The complaint was first filed in December 2020, claiming that Google had broken antitrust laws to bolster their already thriving advertising business in unfair efforts to drive out competition. The tech giant was accused of “antitrust evils”, with the group of US states hoping that this litigation will ensure that “Google won’t be evil anymore.” One particular exploitative strategy allegedly used by the tech giant was designed by their “gTrade" team to manipulate bids belonging to small business advertisers. The program, which was named “Reserve Price Optimisation”, was created to dynamically adjust the price floors in Google’s exchange per buyer based on what they would actually pay - accessed through publishers’ user IDs. Facebook have seen themselves featured in this complaint a number of times.
Meta have also been named in a range of other complaints in recent months - the latest being a case filed by the US Federal Trade Commission (FTC) claiming that the social media titan “has long had a monopoly in the market”. Last Wednesday (12 January), Meta’s second attempt to throw out the anticompetitive lawsuit was dismissed after the FTC presented enough evidence in their amended document. In their failed attempt, the tech giant declared that Chair Lina Khan should be recused due to her alleged preconception of Facebook, and recent participation in the regulator’s vote to authorise the amendments. Their evidence, however, missed the mark and the Court denied the complaints, stating that they refuse to “engage in such speculation”. A trial will proceed, in which the Court anticipate the success of the commission will be “anyone’s guess”.
According to Insider Intelligence, TikTok are estimated to reach 755 million monthly users in 2022, after seeing a 59.8% growth in 2020. There are suggestions that the Chinese video network has become the third-largest social media platform, behind Instagram and Facebook, and are hoping to dominate the food commerce market soon with the launch of TikTok Kitchen. The ByteDance-owned firm will partner with Virtual Dining Concepts and Grubhub, as reported by Bloomberg, to launch their delivery-only restaurant service across the US, with plans to open over 1,000 restaurants in around 300 locations by the end of this year. Consumers should be able to enjoy the TikTok-branded dining experience as early as March, as the popular service revamps as a super-app.

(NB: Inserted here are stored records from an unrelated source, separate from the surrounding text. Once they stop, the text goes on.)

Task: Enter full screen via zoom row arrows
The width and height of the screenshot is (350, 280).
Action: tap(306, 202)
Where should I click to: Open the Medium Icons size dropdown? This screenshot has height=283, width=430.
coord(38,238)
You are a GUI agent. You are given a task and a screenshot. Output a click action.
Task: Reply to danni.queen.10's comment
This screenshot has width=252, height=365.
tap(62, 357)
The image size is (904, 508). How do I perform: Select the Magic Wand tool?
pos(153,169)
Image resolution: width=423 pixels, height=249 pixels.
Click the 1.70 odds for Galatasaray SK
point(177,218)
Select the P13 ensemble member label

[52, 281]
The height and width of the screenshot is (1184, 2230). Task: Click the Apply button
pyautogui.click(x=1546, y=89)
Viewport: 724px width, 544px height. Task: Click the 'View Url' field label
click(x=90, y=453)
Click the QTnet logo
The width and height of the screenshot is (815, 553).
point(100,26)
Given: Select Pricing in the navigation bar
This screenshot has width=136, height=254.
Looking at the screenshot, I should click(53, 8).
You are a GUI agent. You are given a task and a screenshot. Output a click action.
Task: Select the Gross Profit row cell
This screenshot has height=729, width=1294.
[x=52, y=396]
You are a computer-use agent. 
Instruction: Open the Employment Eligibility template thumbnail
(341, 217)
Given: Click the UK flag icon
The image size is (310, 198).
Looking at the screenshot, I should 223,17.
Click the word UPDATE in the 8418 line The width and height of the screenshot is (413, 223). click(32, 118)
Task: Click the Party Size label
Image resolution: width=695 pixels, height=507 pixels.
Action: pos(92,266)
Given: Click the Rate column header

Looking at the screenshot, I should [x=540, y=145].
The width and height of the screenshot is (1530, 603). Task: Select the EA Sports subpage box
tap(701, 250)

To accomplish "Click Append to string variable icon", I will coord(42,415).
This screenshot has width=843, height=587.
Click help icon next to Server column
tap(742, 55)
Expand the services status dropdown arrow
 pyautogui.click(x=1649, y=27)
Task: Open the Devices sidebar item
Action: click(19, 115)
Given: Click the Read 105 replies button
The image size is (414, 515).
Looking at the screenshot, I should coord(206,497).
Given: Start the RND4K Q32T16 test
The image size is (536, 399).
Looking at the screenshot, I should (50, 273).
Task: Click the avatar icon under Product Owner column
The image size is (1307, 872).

In a blogpost looking back on 2021, chief operating officer Vanessa Pappas commented, “for us, 2021 was a year for connection and we’ve seen people on TikTok laughing together, entertaining us, starting cultural phenomenons, and teaching us new things. It's been incredible to see the depths of entertainment and creativity from this community, and we're delighted to celebrate all the ways we've come together this year on TikTok.”
The new investment nearly doubled their valuation just three months ago, after they completed a hefty USD$393m (£287.9m) Series D with participation from General Atlantic and Untitled Investments. In a statement, the San Francisco-based platform stated, “this funding brings us one step closer to ending guest checkout on the internet.”
Bolt confirmed that they will use this new funding to advance their team in preparation for the future of the growing commerce sector. Michael Kuchmek, global head of Equity Capital Markets at Schonfeld commented on the recent funding, “we couldn’t be more excited to join Bolt on its journey to revolutionise online shopping, one checkout at a time.” They add, “through getting to know its management team, product innovation, marquee retailers, and remarkable partnerships struck, we have full confidence in Bolt’s ability to further simplify and democratise the checkout experience, helping both merchants and shoppers along the way.”